Comparison of the Responses of Radial Growth to Climate Change for Two Dominant Coniferous Tree Species in the Guancen Mountain, North-Central China

Abstract

The radial growth of coniferous trees in the mid–high latitudes of the Northern Hemisphere has an unstable response to climate warming. We analyzed the differences in the radial growth patterns of the two dominant species (Larix principis-rupprechtii Mayr and Picea meyeri Rehd. et Wils.) on Guancen Mountain, north-central China, and the differences in the stability of their radial growth in response to climate change.

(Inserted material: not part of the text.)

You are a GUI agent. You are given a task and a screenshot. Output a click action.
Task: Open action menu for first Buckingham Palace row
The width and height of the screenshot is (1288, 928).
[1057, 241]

Pearson correlation and sliding analysis were performed to study the correlations and dynamic relationships between radial growth and climatic factors. The main results are as follows: (1) the standard chronologies of L. principis-rupprechtii and P. meyeri contained rich climate information, and the radial growth of L. principis-rupprechtii was more sensitive to climatic factors than that of P. meyeri; (2) on a long-term scale, changes in the radial growth of L. principis-rupprechtii and P. meyeri in response to the monthly mean temperature and standardized precipitation evapotranspiration index (SPEI) were unstable; (3) after the abrupt temperature change, the interannual basal area increments (BAIs) of the two dominant species followed an upward trend, and the radial growth rate of L. principis-rupprechtii was much greater than that of P. meyeri. The results of this paper can help to understand the response of the radial growth of coniferous forests in north-central China to future climate change, and provide a basis for future forest cultivation in the middle and high latitudes of the northern hemisphere.